(Rows of pointing data)
-.-.-
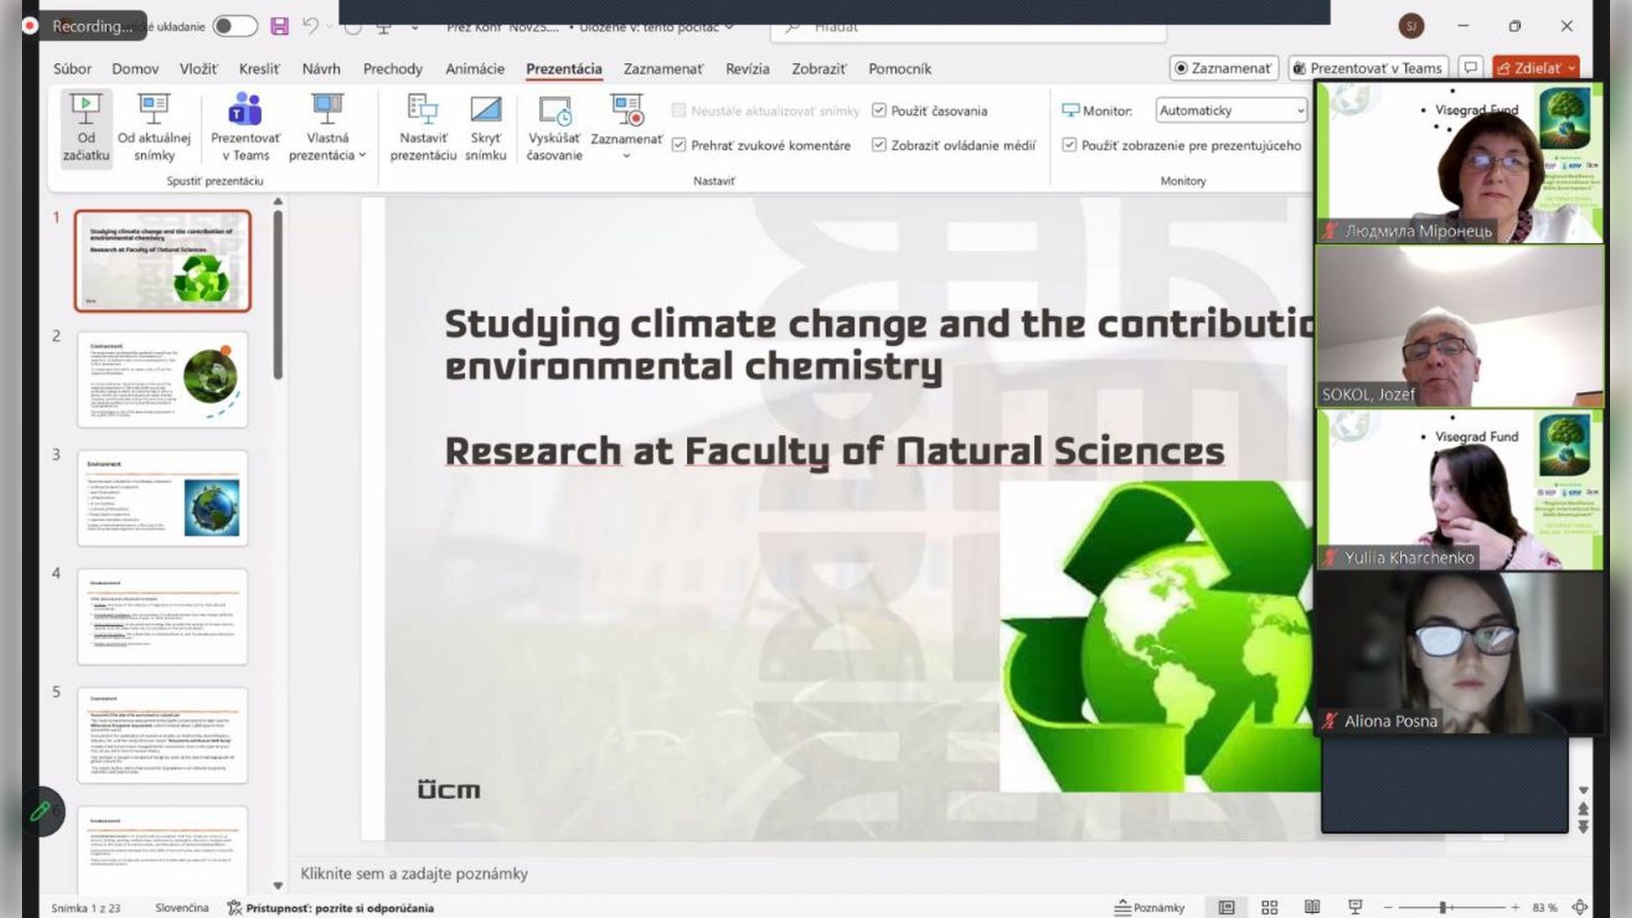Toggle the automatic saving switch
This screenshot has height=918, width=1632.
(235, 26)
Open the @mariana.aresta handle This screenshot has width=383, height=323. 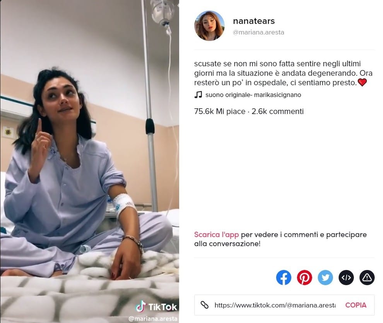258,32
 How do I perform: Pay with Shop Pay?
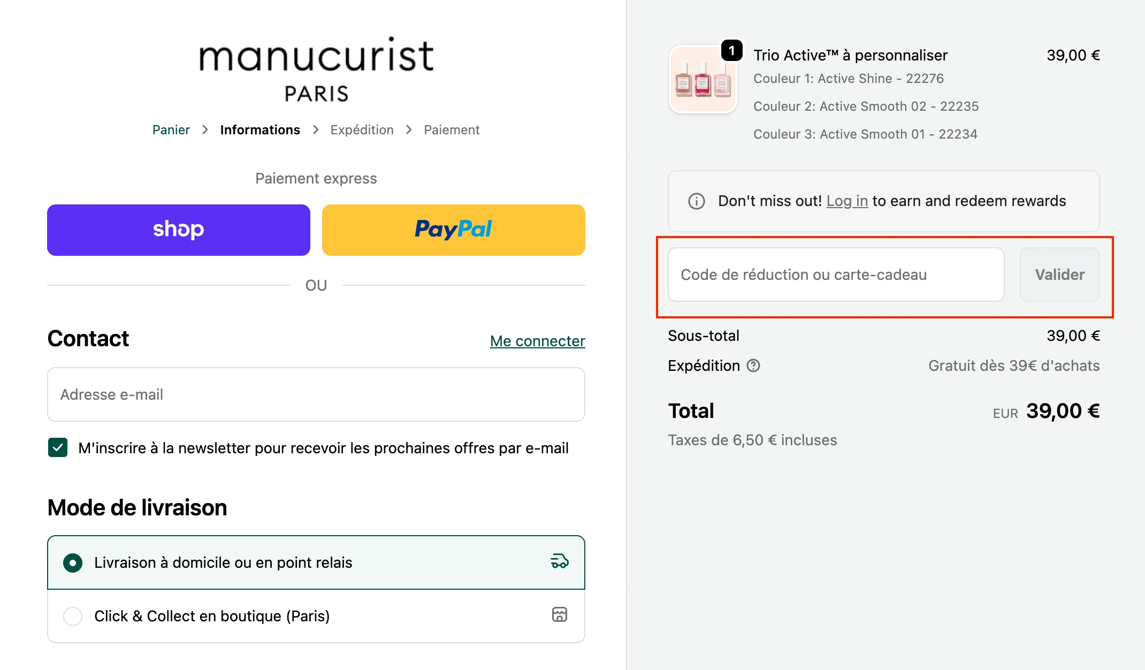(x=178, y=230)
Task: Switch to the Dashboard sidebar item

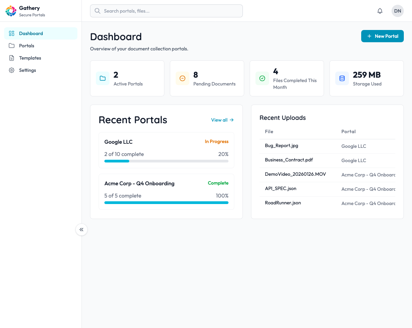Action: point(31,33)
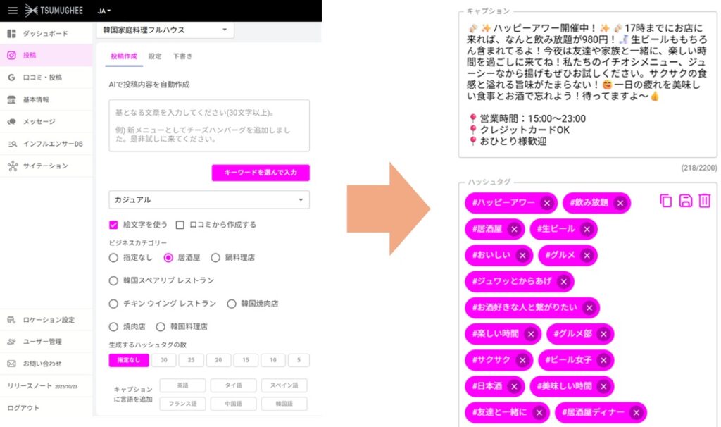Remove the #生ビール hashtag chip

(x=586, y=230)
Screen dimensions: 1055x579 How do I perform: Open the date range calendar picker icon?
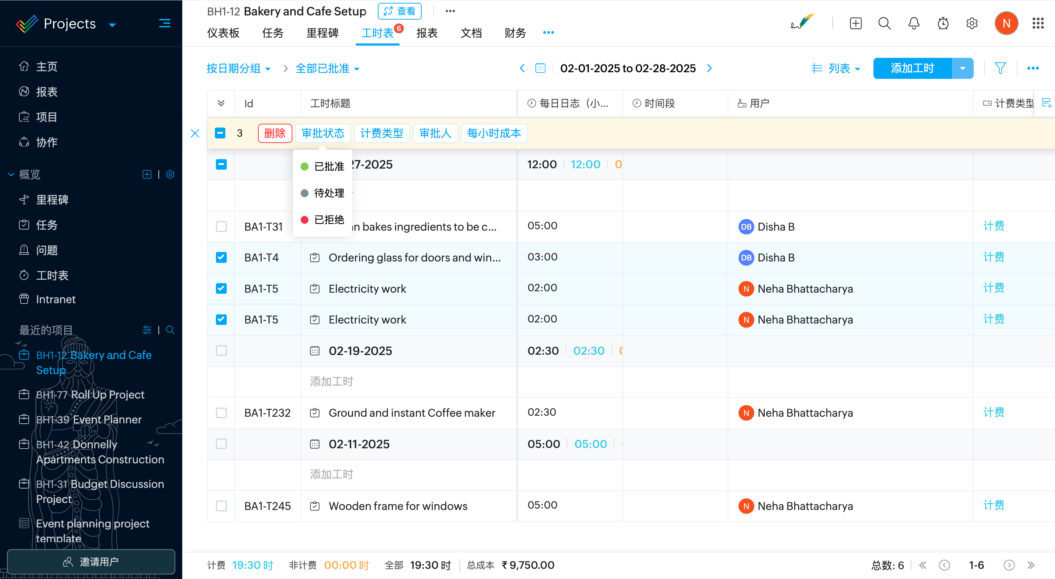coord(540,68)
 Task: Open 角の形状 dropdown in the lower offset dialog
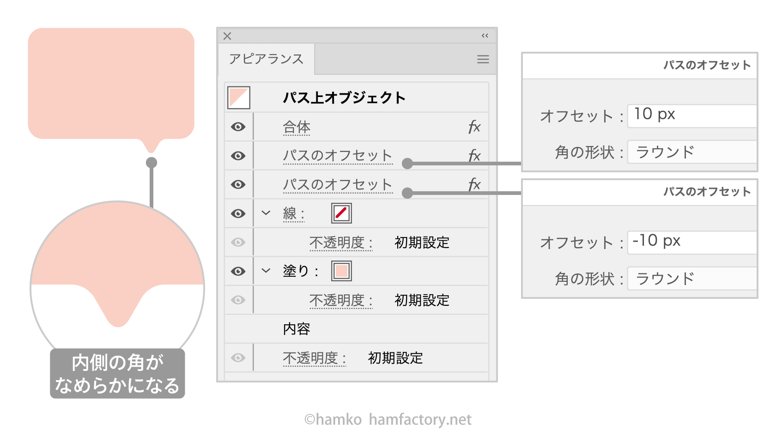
-.-.-
Starting at the line containing "Task: Switch to the Dashboard sidebar item" and continuing through the last line of the material, rewrite those lines with "dropdown" swapped for "drop-down list", changing nothing else. Omit the pictures from your output.

§ Solved exercise
Task: Switch to the Dashboard sidebar item

Action: point(31,33)
Remove the #生ビール hashtag chip

(x=586, y=230)
Screen dimensions: 1055x579 How do I perform: Open the date range calendar picker icon?
coord(540,68)
 Task: Open 角の形状 drop-down list in the lower offset dialog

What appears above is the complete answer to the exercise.